“I had trouble with our arithmetic homework,” she fibbed. “You know how terrible I am at it.”
The corner of his mouth twitched. “We didn’t have any arithmetic homework this week.” This time, hedidstep closer, forcing her to step back. “In fact, we haven’t had any homework this week in preparation for the ball.” His head tipped slightly. “Tell me,” he murmured.
But she wouldn’t—couldn’t—because in every scenario she came out the loser. When all’s said and done, Rome and Viv would marry, have a beautiful warrior baby, and live out their happily ever after while Violet watched from the shadows.
With stark clarity, she realized they could no longer be friends. It hurt, possibly worse than seeing Roman and Vivian kiss, but it had to be done. If she didn’t put an end to it now and give herself time to get over Roman before they forced her to watch him live out her dream with Vivian, there would be nothing left of her heart to give someone else.
So, she would end their friendship until her idiocy passed.
But not tonight. Selfishly, she wanted one more night with him before she confessed her sins and distanced herself; one more happy memory to tuck away for later. Besides, a lot of thought went into her birthday gift to him, and it’d be a shame to waste it.
Pushing down her swelling emotions, she wrapped her hand around his. “I have a gift for you, but you have to give up the rest of your party for it.” She’d planned on pulling him away after midnight when the party died down, but now seemed as good a time as any.
Roman opened his mouth to say something but closed it with a snap and squeezed her hand. “I’d give up anything for you, princess.”
* * *
Roman knew he’d look back on this night as one of the happiest of his life. He’d wondered if Violet felt the same way he did, but he’d seen her hurt expression before she’d fled the ballroom.
The tears streaming down her face only cemented his suspicions, and while he wanted to kill Vivian for being the catalyst to Violet’s tears, they were proof his feelings weren’t one-sided.
Only one thing stood in their way, but he vowed to find a way to transfer the mate bond from one twin to the other. Lore suggested identical twins were one soul torn in two. If their souls were once one, why couldn’t the bond transfer from one half of the soul to the other? There had to be a way.
The palace library contained an unfathomable amount of history books, some of them centuries old. They were kept in exclusive rooms not available to anyone except scholars and royals to avoid over-handling and to preserve them as long as possible. When age wore them down, scholars copied them into new books to avoid losing the information to time.
There might be something useful in them about bonds. He’d check old fables and faerietales too. As a child, when his mother would read to him, she’d said they were real tales passed down from person to person. Roman knew she’d only been fueling the imagination of a small child, but what if the old stories were rooted in truth?
Deep down he knew if something existed allowing a royal to bond to someone other than their gods-blessed mate, the knowledge would have leaked by now, but he had to try.
Roman adjusted his hand and threaded his fingers through Violet’s. “Where are we going?”
She smiled beautifully over her shoulder and led him through the wide, ornately decorated hallways. Paintings framed in gold hung from the smoothed and polished stone walls, lit by oil lanterns encased in golden sconces. Roman hated it, but his mother thought the gaudier, the better.

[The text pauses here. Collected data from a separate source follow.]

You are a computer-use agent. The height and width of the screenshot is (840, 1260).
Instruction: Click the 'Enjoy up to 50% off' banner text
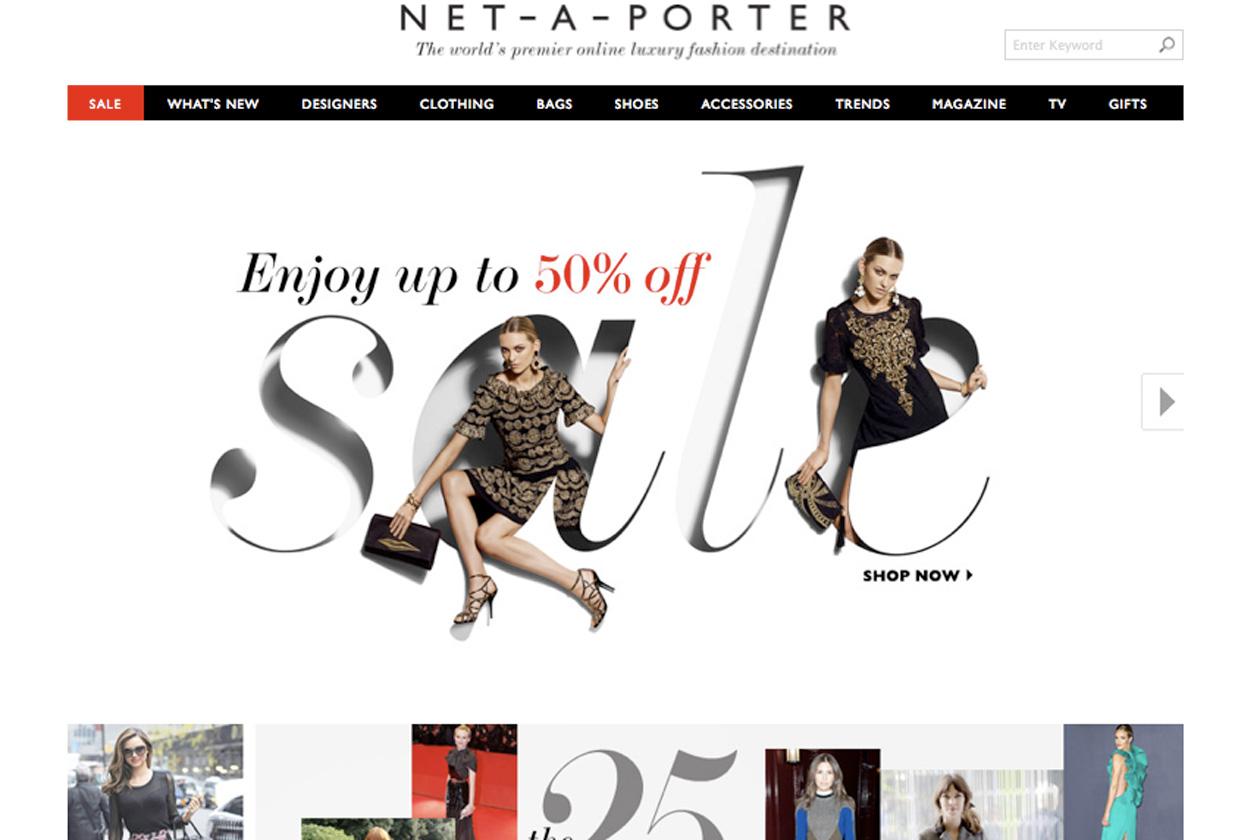pyautogui.click(x=474, y=274)
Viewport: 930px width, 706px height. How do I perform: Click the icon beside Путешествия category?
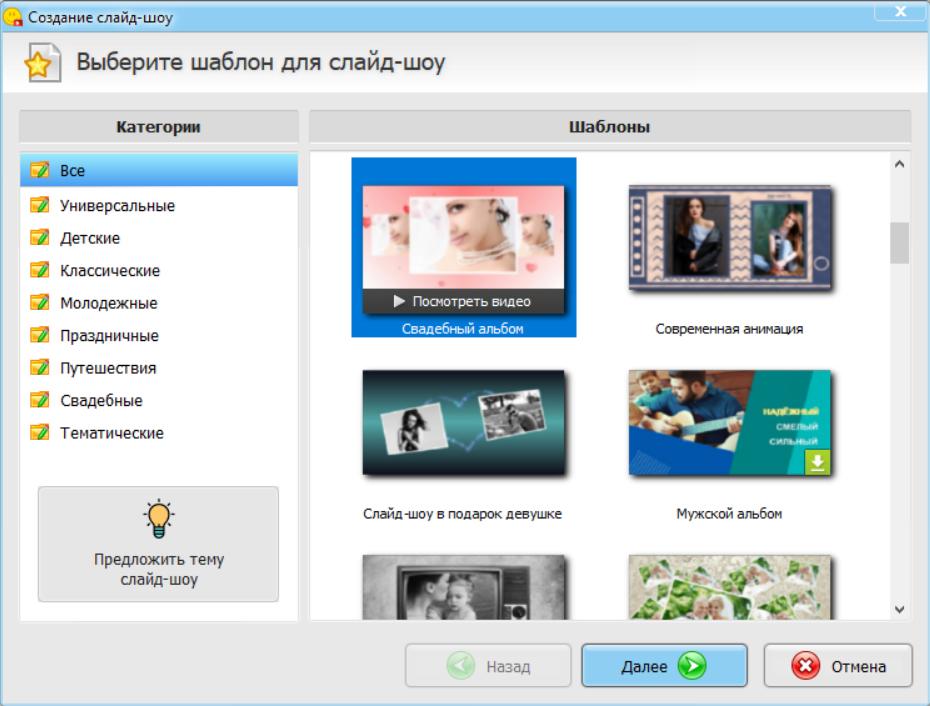39,368
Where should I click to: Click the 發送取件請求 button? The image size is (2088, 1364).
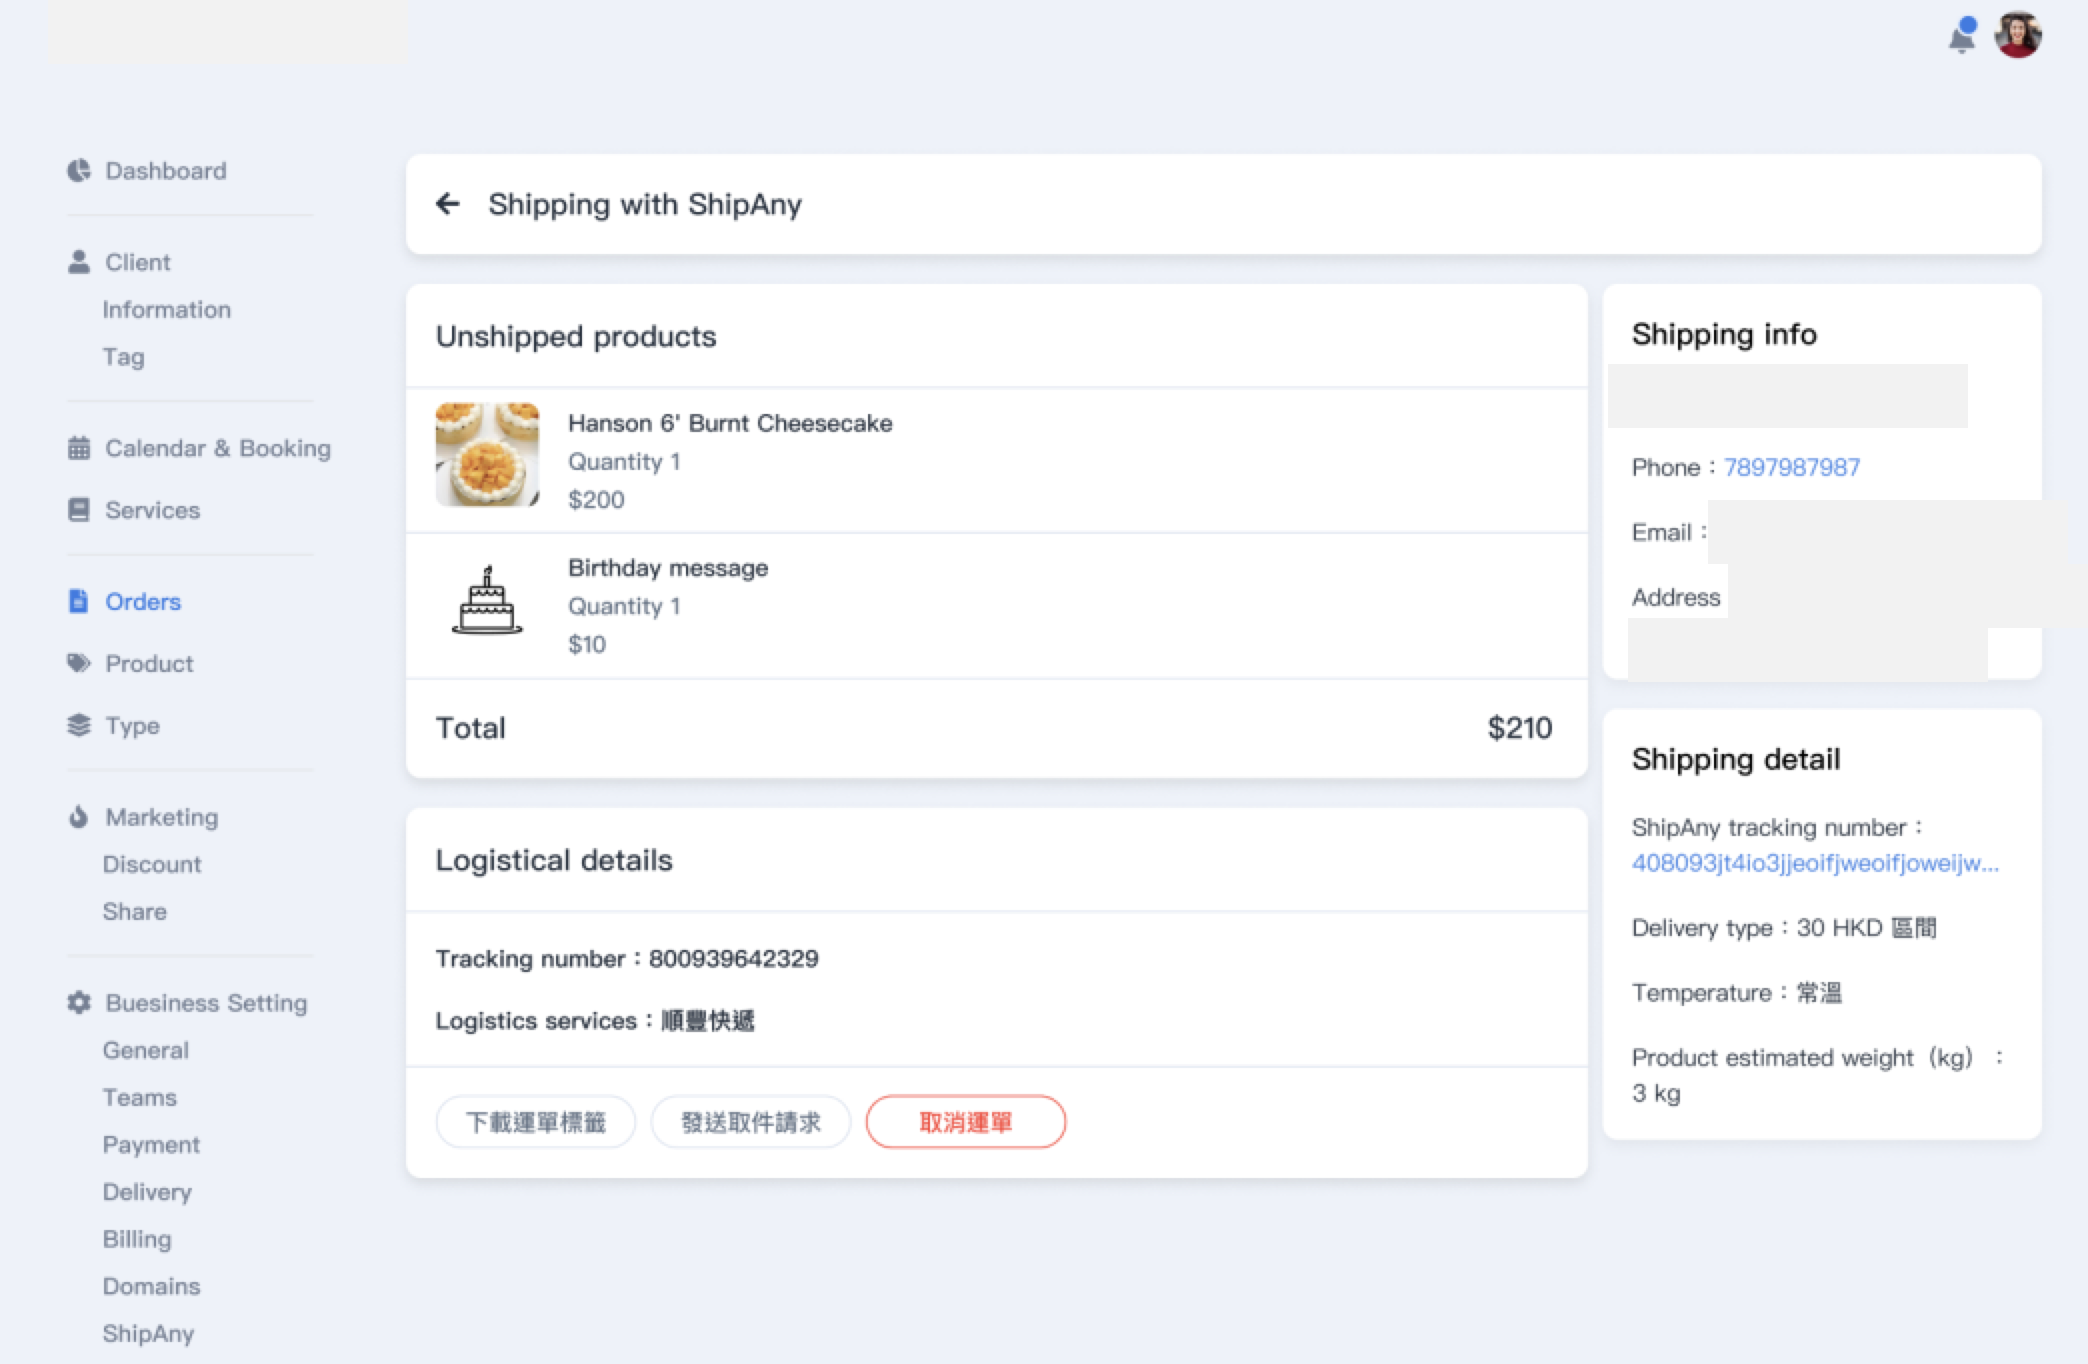click(751, 1122)
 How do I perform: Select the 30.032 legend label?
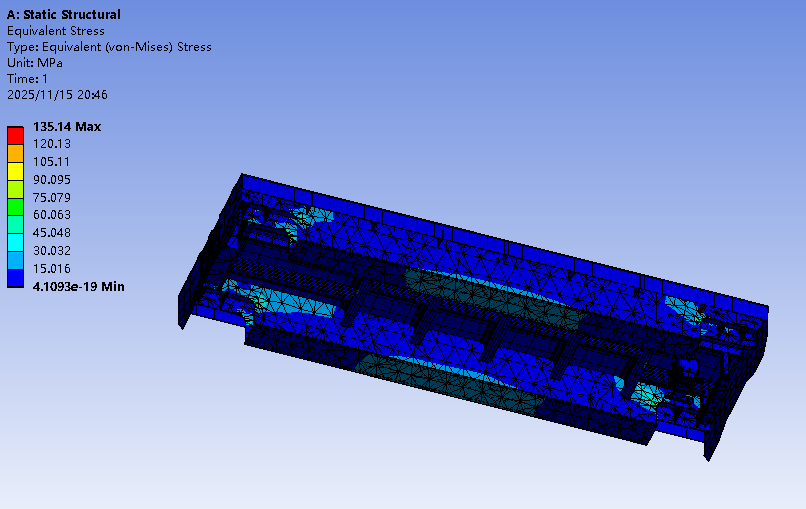pyautogui.click(x=52, y=251)
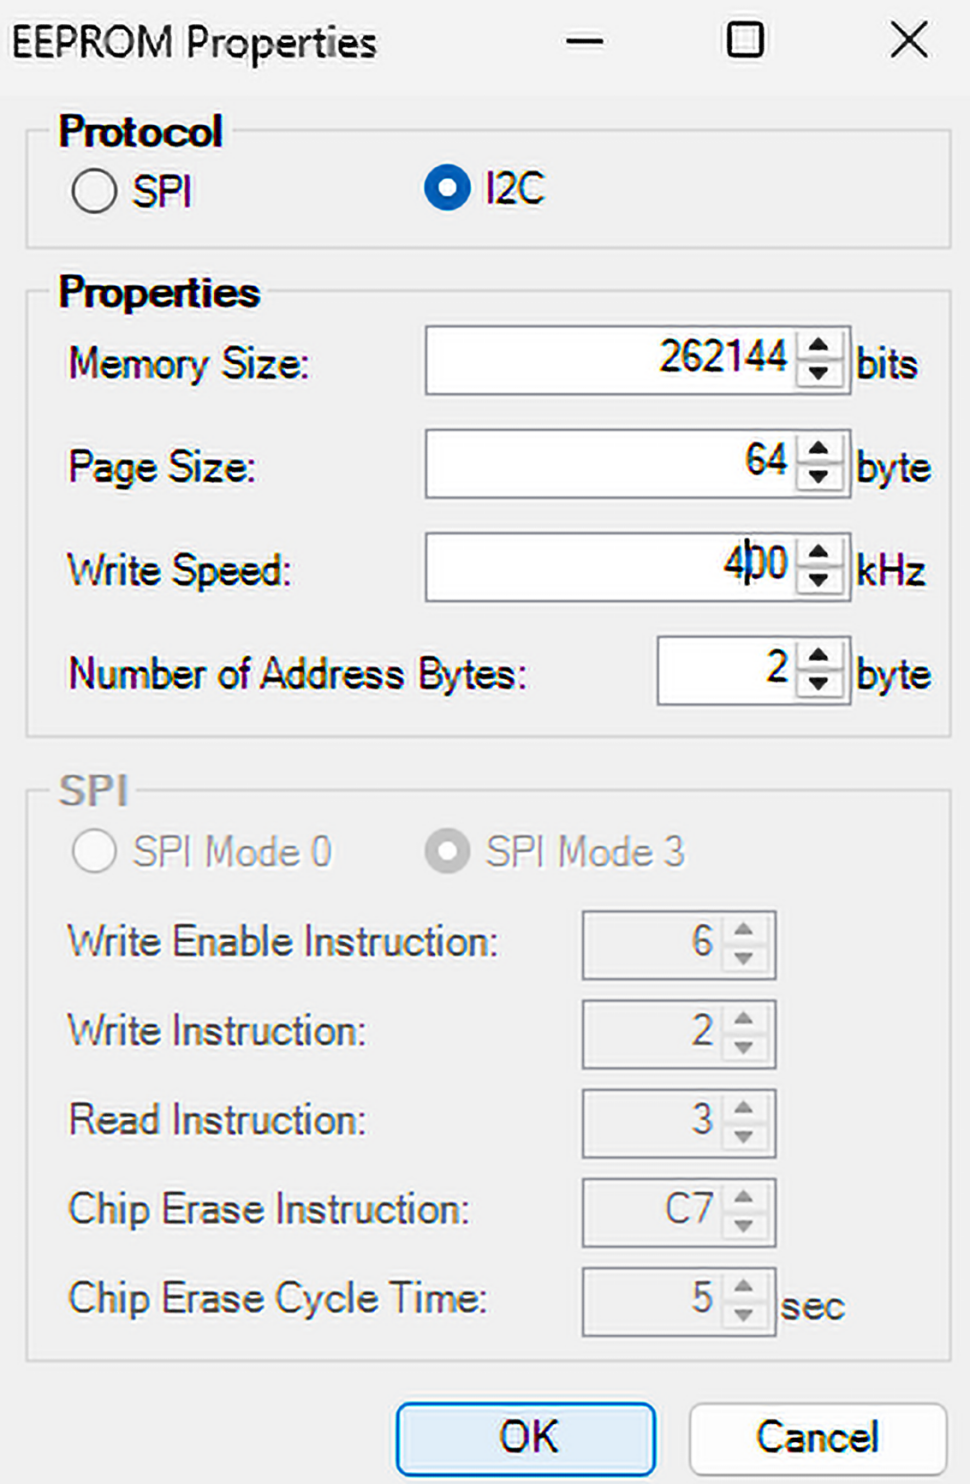The height and width of the screenshot is (1484, 970).
Task: Select the SPI protocol radio button
Action: (x=94, y=190)
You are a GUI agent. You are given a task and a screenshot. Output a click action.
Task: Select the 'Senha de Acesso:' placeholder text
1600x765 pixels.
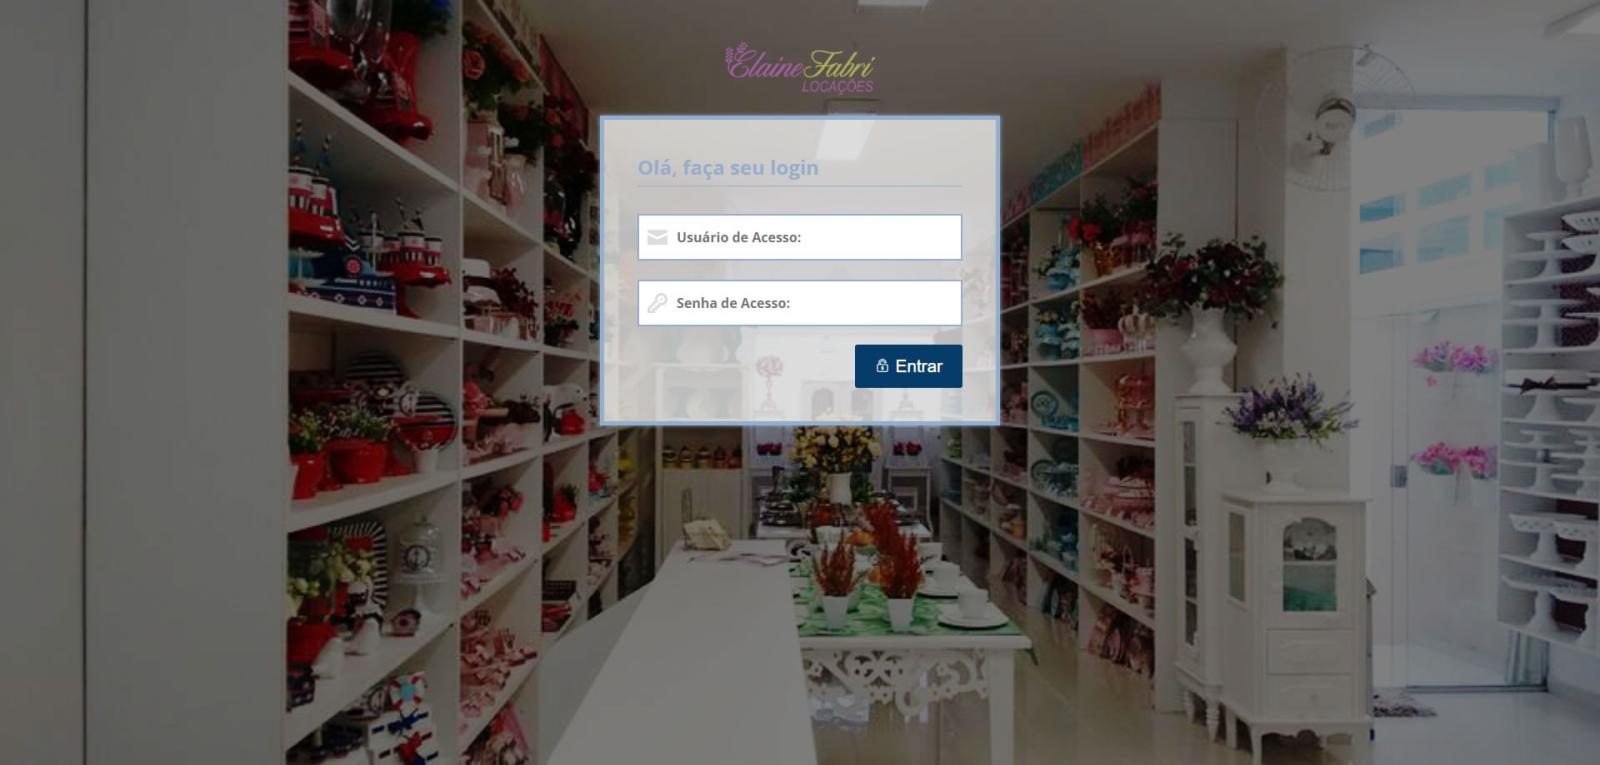[733, 303]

“It’s a secret,” Violet said cryptically. “We’re almost there.”
They turned toward the stairs leading to their classroom, and a grin stretched across his face. “What scheme have you cooked up tonight, princess?”
Roman’s favorite girl released his hand, pulled a few tools from her dress pocket, and crouched in front of the door. “We’re going to flip everything inside.” The mischievous smile she flashed him before starting on the lock made him laugh.
“What exactly does flipping everything entail?” he mused and leaned against the wall beside the door.
When the lock clicked open, Violet pushed open the door and tugged him inside.
After closing the door behind him, he turned to her and folded his arms across his chest. “How long have you been planning this without telling me?”
“Almost a month,” Violet replied slyly, flitting from lantern to lantern to brighten the room. She waved her hand around, gesturing to the entire room. “We’re going to flip all the furniture, paintings, and whatever else we can, upside down. It will look like the world flipped on its head.”
It took a moment for her meaning to register, and when it did, he burst out laughing and Violet brightened with delight. “How do you come up with these things?”
She shrugged and tapped one of the desks. “I’m not strong enough to do the desks, but I can start on the paintings.”
Roman raised an arm and flexed his muscles. “I won’t let you down.”
Together, they turned the room upside down, laughing and talking in hushed whispers as they worked. Roman paused to observe Violet as she flipped every book on the bookshelf. The flush of her cheeks from laughing, the excitement in her eyes, the way she bounced on her toes when she moved—beautiful.
He was hers completely and irrevocably, and he would do whatever it took to make her his, too.